To their immense disappointment, the bill happens to be perfectly fair and mentions neither “your papers” nor anything else correlating with the memoirs of Hans Bernd Gisevius.
With immigration, the left deceived and distorted in keeping with their established habits. Conservatives should learn from this and assume bad faith on the part of our opponents.
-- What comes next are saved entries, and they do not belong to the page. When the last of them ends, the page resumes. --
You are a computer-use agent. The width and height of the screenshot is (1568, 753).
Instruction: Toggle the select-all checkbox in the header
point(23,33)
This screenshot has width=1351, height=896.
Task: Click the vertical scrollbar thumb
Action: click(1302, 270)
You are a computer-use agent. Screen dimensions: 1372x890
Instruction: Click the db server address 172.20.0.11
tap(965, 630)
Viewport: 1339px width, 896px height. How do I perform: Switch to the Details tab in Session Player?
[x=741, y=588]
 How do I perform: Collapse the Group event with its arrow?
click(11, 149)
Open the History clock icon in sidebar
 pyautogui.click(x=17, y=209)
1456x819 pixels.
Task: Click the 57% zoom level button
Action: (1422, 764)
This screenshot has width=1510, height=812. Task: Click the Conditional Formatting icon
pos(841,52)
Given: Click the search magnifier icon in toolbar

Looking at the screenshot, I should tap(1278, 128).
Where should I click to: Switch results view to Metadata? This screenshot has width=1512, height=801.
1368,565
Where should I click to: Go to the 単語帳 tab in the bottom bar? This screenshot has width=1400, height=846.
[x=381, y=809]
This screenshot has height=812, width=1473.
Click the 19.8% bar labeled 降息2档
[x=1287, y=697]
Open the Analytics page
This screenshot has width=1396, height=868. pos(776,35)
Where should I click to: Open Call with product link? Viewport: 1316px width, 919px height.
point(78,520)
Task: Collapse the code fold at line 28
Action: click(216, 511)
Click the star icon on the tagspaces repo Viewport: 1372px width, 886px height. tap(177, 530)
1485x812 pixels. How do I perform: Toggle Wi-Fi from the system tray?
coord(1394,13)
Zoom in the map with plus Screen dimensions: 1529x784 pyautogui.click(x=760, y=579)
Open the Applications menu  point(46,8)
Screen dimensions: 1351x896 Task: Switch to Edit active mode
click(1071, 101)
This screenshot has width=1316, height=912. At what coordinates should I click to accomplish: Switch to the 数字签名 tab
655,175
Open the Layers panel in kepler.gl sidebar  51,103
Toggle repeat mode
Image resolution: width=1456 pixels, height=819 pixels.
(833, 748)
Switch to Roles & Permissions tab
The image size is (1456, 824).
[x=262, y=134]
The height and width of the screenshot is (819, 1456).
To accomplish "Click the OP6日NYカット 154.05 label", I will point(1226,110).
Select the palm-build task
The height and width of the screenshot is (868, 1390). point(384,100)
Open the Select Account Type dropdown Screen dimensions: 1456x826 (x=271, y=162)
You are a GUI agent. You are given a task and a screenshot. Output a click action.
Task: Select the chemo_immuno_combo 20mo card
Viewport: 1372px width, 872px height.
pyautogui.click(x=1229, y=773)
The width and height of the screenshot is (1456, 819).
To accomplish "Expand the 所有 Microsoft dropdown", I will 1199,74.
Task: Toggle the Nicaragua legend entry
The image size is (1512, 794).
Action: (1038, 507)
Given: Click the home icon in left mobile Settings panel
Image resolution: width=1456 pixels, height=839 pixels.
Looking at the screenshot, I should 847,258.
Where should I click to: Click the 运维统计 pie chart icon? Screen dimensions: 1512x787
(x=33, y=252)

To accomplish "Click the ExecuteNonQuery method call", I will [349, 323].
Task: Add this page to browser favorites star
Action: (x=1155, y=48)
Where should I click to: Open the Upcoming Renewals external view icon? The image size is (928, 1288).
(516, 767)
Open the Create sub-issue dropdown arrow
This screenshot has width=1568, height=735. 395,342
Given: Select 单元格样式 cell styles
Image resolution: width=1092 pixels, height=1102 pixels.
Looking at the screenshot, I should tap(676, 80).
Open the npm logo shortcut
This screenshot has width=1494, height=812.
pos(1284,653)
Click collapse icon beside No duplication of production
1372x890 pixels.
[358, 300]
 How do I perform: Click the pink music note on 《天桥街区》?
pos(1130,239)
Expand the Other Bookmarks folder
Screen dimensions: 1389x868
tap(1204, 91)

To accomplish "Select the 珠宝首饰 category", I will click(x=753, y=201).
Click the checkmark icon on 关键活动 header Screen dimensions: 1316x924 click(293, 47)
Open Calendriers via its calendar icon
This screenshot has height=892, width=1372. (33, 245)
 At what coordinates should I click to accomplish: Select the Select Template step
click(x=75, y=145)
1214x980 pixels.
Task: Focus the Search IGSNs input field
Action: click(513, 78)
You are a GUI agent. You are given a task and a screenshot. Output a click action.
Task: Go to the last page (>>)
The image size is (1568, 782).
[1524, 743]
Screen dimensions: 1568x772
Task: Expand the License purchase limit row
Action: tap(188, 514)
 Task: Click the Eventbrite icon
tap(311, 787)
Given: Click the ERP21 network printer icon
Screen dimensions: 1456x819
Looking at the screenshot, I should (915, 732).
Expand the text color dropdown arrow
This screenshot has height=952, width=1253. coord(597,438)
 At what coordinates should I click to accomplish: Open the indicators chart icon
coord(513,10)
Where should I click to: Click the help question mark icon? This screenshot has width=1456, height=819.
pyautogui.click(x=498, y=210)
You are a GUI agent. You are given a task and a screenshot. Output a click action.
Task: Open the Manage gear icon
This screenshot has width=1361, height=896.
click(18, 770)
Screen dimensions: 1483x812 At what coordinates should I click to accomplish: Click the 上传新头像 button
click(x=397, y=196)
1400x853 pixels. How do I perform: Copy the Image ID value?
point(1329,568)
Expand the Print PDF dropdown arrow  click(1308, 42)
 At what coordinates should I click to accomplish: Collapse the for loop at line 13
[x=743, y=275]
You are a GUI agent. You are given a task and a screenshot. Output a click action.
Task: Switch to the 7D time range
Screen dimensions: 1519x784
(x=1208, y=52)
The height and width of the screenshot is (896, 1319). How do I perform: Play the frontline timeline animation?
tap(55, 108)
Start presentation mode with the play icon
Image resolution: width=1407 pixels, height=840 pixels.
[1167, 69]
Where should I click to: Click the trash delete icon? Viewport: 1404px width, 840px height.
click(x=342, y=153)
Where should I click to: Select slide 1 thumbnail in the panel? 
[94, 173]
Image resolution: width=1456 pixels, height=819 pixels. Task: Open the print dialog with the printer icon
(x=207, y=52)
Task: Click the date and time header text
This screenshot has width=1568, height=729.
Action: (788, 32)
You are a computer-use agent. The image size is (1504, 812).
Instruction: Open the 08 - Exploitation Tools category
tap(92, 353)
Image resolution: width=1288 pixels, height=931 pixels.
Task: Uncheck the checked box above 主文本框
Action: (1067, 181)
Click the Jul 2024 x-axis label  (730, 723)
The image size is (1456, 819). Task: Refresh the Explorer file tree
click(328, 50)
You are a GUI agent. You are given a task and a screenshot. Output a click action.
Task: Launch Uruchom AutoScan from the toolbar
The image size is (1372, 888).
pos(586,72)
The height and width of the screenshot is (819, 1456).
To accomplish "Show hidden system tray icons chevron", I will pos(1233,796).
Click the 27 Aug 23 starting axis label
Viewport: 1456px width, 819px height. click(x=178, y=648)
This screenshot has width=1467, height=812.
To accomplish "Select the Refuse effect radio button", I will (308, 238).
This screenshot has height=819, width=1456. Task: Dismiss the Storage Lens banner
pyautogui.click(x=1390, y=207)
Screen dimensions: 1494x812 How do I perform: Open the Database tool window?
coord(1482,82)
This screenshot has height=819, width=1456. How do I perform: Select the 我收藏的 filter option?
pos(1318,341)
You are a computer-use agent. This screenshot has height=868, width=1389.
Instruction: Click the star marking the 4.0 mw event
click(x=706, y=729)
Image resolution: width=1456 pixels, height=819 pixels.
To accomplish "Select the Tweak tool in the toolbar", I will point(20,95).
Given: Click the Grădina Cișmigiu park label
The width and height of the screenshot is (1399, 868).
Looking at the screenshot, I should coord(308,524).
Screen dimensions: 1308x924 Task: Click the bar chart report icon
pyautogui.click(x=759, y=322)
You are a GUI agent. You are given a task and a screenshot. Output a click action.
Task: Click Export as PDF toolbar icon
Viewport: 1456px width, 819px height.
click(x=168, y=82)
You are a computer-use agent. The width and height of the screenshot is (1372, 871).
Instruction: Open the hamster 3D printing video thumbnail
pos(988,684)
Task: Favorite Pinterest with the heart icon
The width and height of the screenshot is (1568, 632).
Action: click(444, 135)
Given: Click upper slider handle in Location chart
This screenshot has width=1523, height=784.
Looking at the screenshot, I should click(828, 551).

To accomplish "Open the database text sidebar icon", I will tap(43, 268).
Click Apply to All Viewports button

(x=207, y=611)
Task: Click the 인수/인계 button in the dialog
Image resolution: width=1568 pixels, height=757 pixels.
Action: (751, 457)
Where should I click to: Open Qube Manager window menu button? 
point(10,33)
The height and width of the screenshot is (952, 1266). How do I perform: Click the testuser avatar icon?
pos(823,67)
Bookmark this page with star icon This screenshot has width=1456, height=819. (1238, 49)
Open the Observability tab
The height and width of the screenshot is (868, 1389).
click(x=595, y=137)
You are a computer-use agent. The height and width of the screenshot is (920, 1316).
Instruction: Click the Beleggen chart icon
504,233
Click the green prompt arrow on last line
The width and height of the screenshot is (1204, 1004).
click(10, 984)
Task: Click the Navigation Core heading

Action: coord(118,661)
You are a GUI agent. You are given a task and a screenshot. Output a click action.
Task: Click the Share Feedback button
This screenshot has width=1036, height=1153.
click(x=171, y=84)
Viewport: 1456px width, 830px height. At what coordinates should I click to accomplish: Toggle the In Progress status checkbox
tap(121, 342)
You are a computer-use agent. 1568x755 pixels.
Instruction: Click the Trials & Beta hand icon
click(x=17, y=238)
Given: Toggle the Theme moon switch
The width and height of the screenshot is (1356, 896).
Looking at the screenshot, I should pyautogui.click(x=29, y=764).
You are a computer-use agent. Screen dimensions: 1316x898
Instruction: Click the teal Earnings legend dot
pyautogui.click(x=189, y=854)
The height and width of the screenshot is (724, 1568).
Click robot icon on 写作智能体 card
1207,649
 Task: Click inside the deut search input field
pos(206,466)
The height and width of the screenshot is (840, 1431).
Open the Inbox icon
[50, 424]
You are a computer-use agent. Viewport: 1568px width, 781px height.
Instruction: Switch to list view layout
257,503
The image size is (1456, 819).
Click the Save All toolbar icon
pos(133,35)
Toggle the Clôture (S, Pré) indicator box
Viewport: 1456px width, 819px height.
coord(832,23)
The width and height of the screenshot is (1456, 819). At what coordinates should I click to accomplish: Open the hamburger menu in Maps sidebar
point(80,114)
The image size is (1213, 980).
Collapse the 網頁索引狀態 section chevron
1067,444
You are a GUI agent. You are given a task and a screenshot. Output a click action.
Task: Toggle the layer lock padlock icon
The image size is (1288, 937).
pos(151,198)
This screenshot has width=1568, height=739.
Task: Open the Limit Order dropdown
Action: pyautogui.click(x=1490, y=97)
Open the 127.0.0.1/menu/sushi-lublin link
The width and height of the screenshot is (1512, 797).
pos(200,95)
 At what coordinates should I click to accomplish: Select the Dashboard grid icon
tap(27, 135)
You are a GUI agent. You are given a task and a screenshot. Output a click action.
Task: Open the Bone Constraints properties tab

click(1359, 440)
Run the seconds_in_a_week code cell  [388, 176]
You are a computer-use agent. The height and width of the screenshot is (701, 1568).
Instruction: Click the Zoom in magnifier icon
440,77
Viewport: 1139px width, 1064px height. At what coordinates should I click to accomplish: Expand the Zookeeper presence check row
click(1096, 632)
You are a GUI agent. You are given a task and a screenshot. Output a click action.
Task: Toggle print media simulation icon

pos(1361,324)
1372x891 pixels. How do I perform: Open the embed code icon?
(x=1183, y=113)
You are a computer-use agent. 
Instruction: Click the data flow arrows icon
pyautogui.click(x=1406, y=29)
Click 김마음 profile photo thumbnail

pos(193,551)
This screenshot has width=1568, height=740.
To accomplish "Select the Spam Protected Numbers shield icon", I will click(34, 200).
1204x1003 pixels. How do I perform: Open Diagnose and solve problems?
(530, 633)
Our job is not to accommodate, but instead to debunk hysterical claims.
Those of us appallingly familiar with Democratic scare tactics forget how bewildered normal civilians must be when comparing the terminology of these bills with how the left publicly dissembled them.
One Democratic state senator concluded that by enacting HB 2281 the legislature promoted “a politicized curriculum.” This is pure prevarication as politics is precisely what the bill outlaws.
The document clarifies: “The Legislature finds and declares that public school pupils should be taught to treat and value each other as individuals and not be taught to resent or hate other races or classes of people.”
Even the most ardent and skilled radical would have difficulty deriving oppression from that sentence or the ones that followed:
Prohibits a school district or charter school from including in its program of instruction any courses or classes that: Promote the overthrow of the United States government. Promote resentment toward a race or class of people. Are designed primarily for pupils of a particular ethnic group. Advocate ethnic solidarity instead of the treatment of pupils as individuals.
Frankly, there is nothing dicey or questionable about these stipulations. This truth is precisely why the bill’s terms are dismissed with invective rather than refutation.
Teachers should teach. Political tutorials are the last thing we should accept from agents of the state. The left may shout “Nazis, fascists,” and “papers” at Arizona but the idea of government sponsored ideology for youth is straight out of the 1930s.
We have enough polarization and bifurcation along ethnic lines in America already. Let’s follow Arizona’s example and even improve on it by getting rid of hyphens altogether. Every citizen, be he taupe, white, magenta, teal, black, or multi-chromatic, is an American first and foremost.
That the Arizona state superintendent wished to end this mindless division is noble and good. We could use another 49 educational magnates just like him.